In some states stores are required to scan IDs. I'd be surprised if e.g. Kroger weren't storing that information. All of these porn laws I've read at least ban any storage. As far as I know digital ID standards are also at least designed to allow only sharing "over18" without other identifying information.
Kroger is most definitely storing this information. I rarely shop any Kroger store, but when they started doing IDs scans, I shop there less and no longer buy anything that requires my ID.
Similarly, Wal-Mart seems to know who I am based on my card transactions. When I swipe my card they ask if I would like a paper or an SMS receipt. I’m still not sure how they got that number association.
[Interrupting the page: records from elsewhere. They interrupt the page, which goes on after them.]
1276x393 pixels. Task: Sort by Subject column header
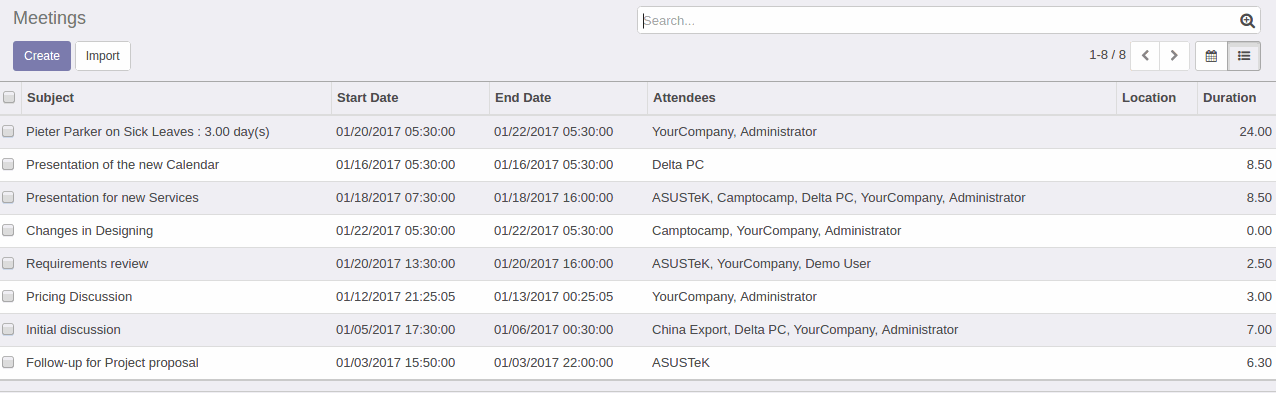click(x=50, y=98)
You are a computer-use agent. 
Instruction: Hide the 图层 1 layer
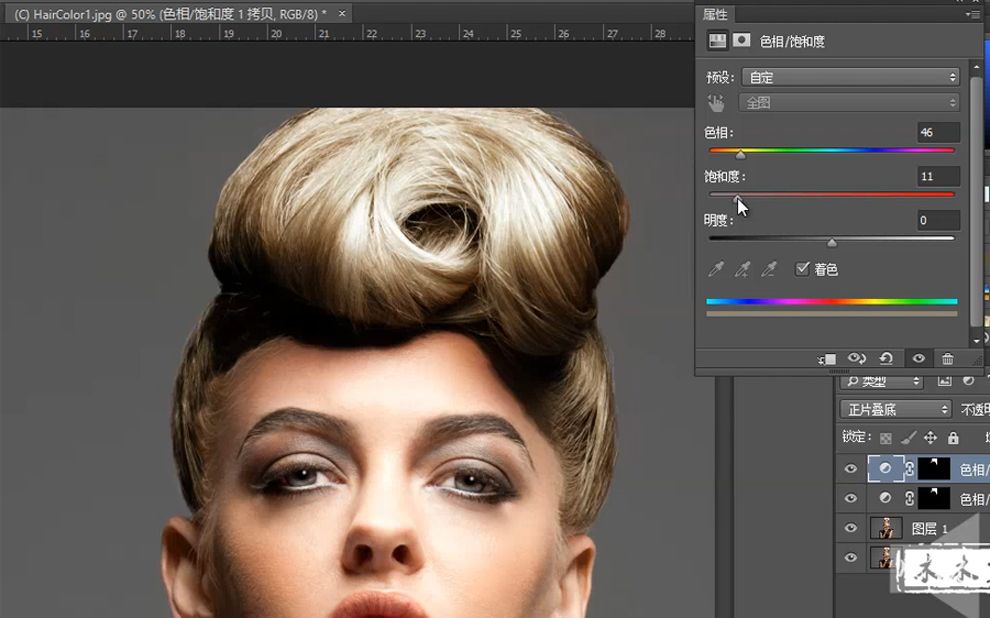(851, 528)
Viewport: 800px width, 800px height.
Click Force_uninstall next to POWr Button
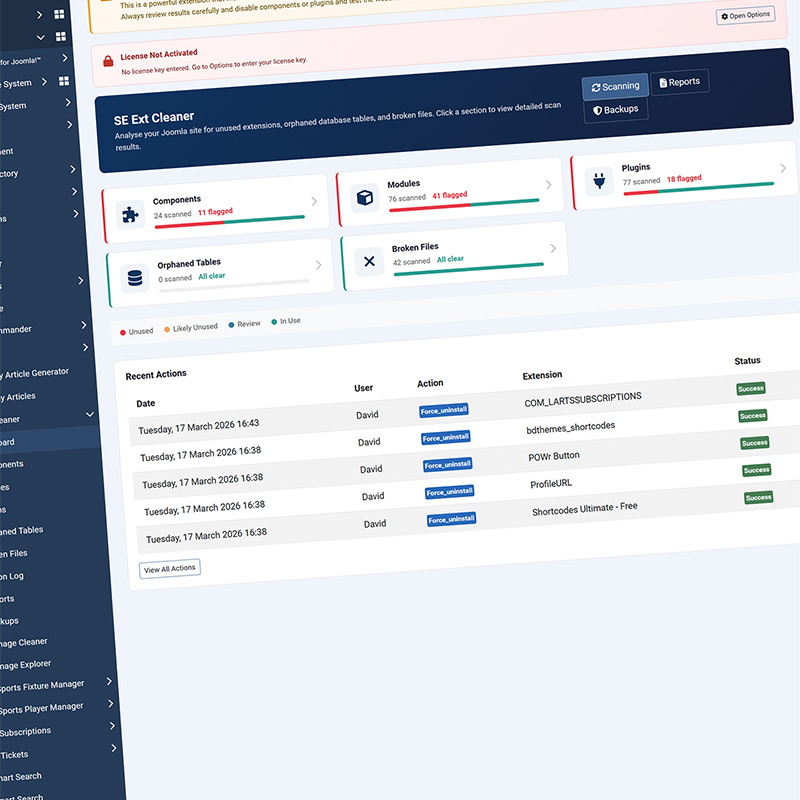[450, 464]
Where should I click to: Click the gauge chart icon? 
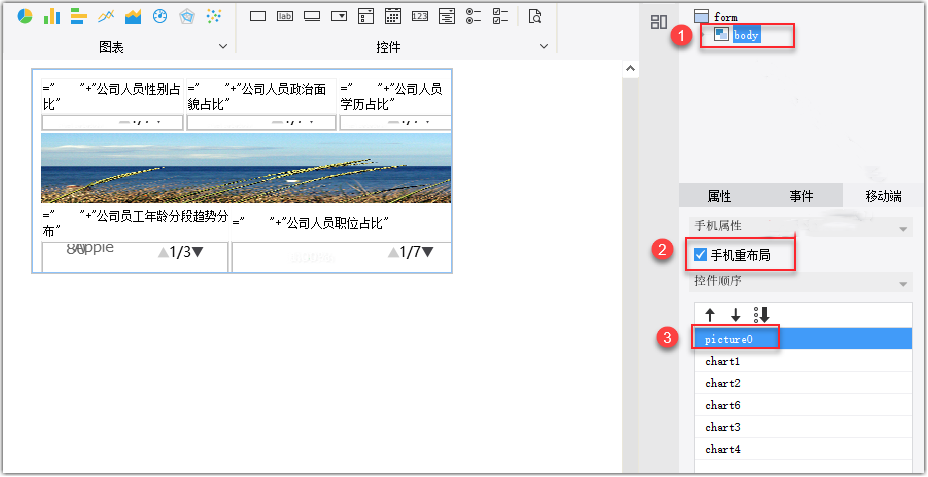tap(160, 16)
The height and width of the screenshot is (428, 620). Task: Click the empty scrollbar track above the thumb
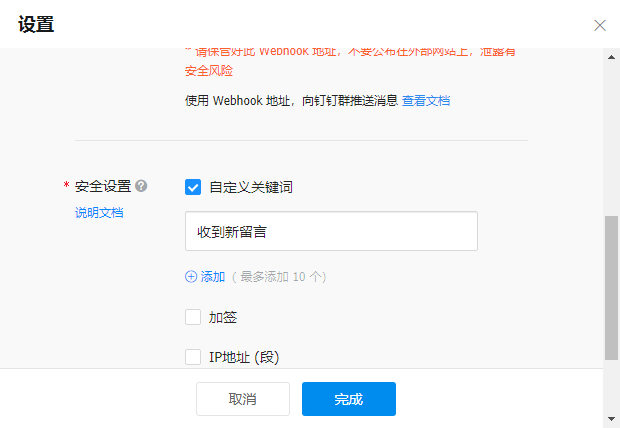click(x=611, y=138)
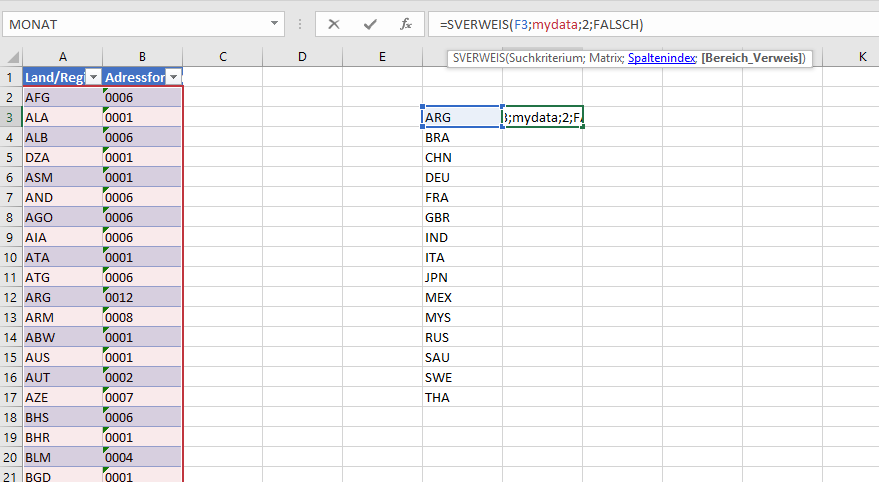Expand the MONAT name box dropdown
This screenshot has height=482, width=879.
pyautogui.click(x=275, y=24)
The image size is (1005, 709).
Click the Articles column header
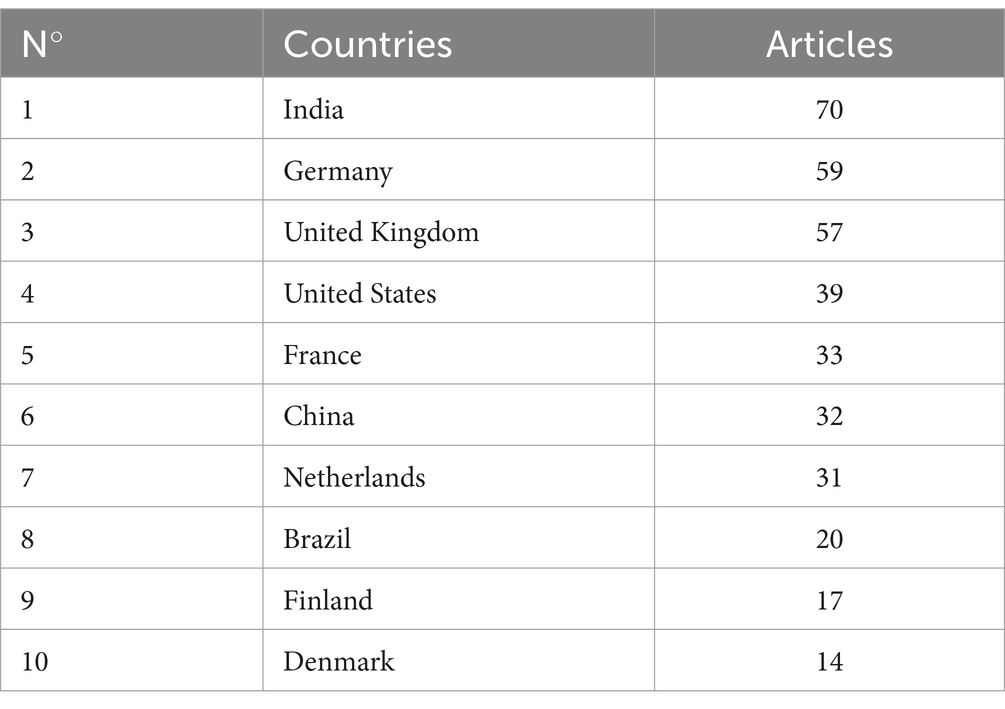829,44
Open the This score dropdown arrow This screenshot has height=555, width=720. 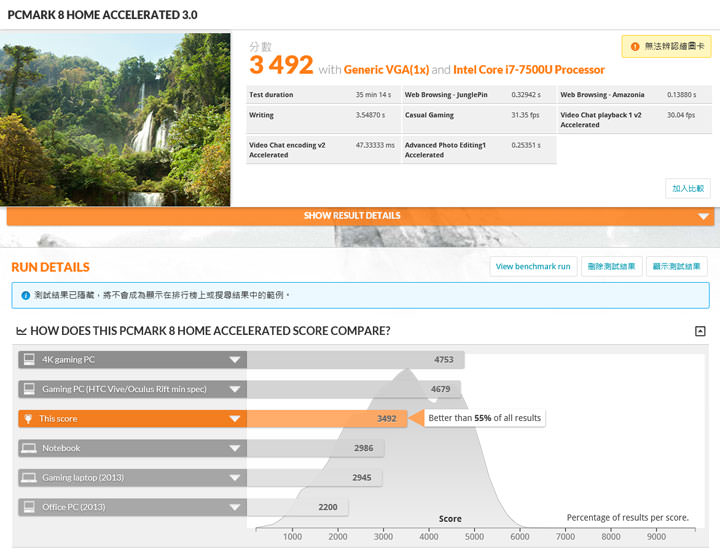[235, 419]
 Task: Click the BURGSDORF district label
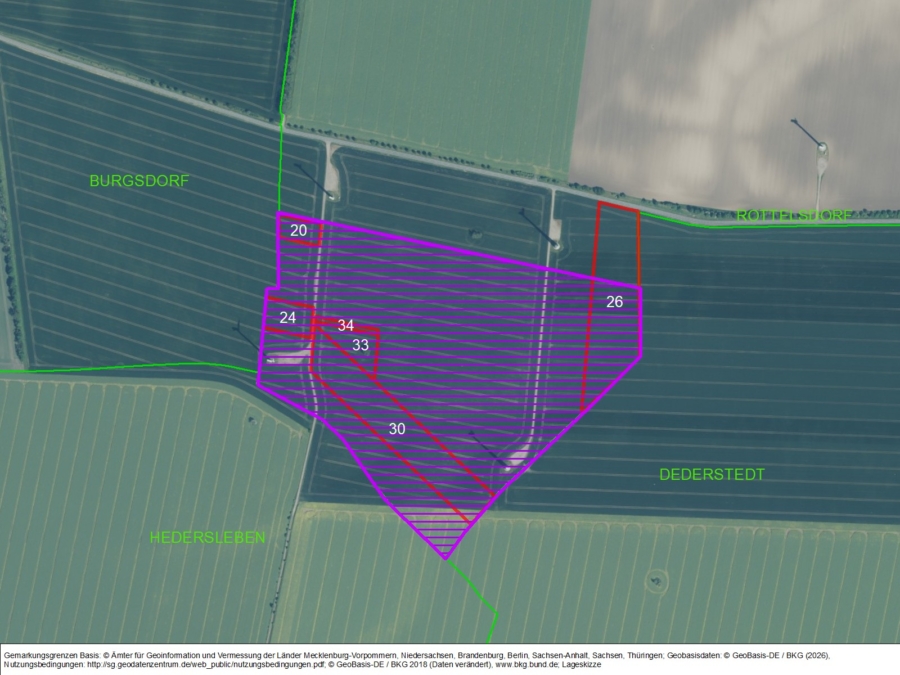coord(139,181)
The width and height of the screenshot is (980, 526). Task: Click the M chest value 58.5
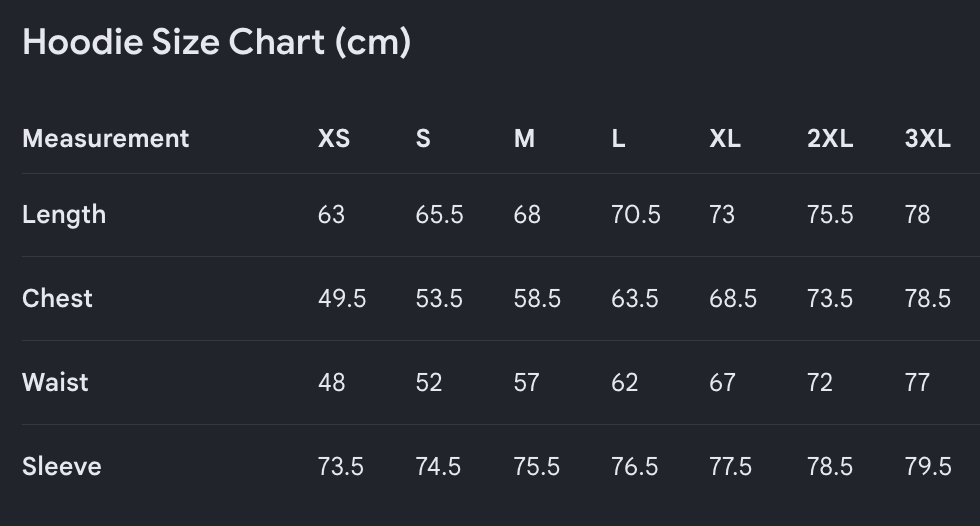pos(537,299)
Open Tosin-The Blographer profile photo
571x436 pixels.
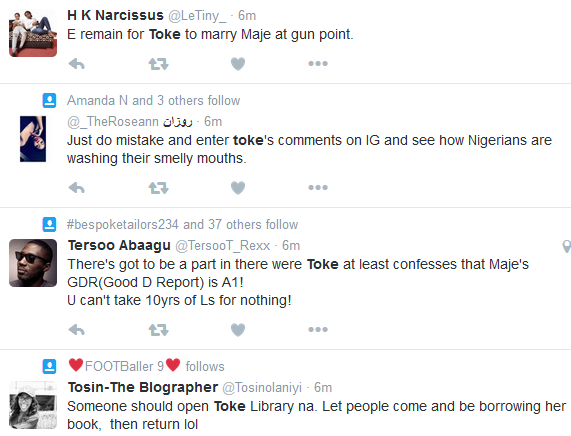point(33,405)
You don't actually provide it to the porn site. Everything goes through a 3rd party escrow. The site you're trying to access only gets a message from the trusted ID partner that you are indeed the age you say you are.
Now, I still hate the idea that any corporation is storing my ID, but it's not every Tom Dicken' Harry porn site you might be viewing.
How could they be separate issues when the submission of an ID image obviously enables both the subsequent storage of the ID and also the presentment of the ID to others.
We know that very few organizations are capable of effectively controlling confidential information that they're legally bound to keep confidential. Requiring things that are going to lead to large stores of ID images is asking for trouble.
When you show your ID in a store, the clerk generally doesn't retain a copy of it, and if they do, it's apparent because they take the card to scan it... regardless, they can't take the scanned copy and present it at another store, because the other store will detect that it's not an original.
Birthday attack: most places punch the eight digits MMDDYYYY into the keypad. You think you're safe, but that's 1 in over 20,000 uniqueness practically. Each store has how many local regulars? Sure sometimes there's overlap in birthdays, but it's unique enough.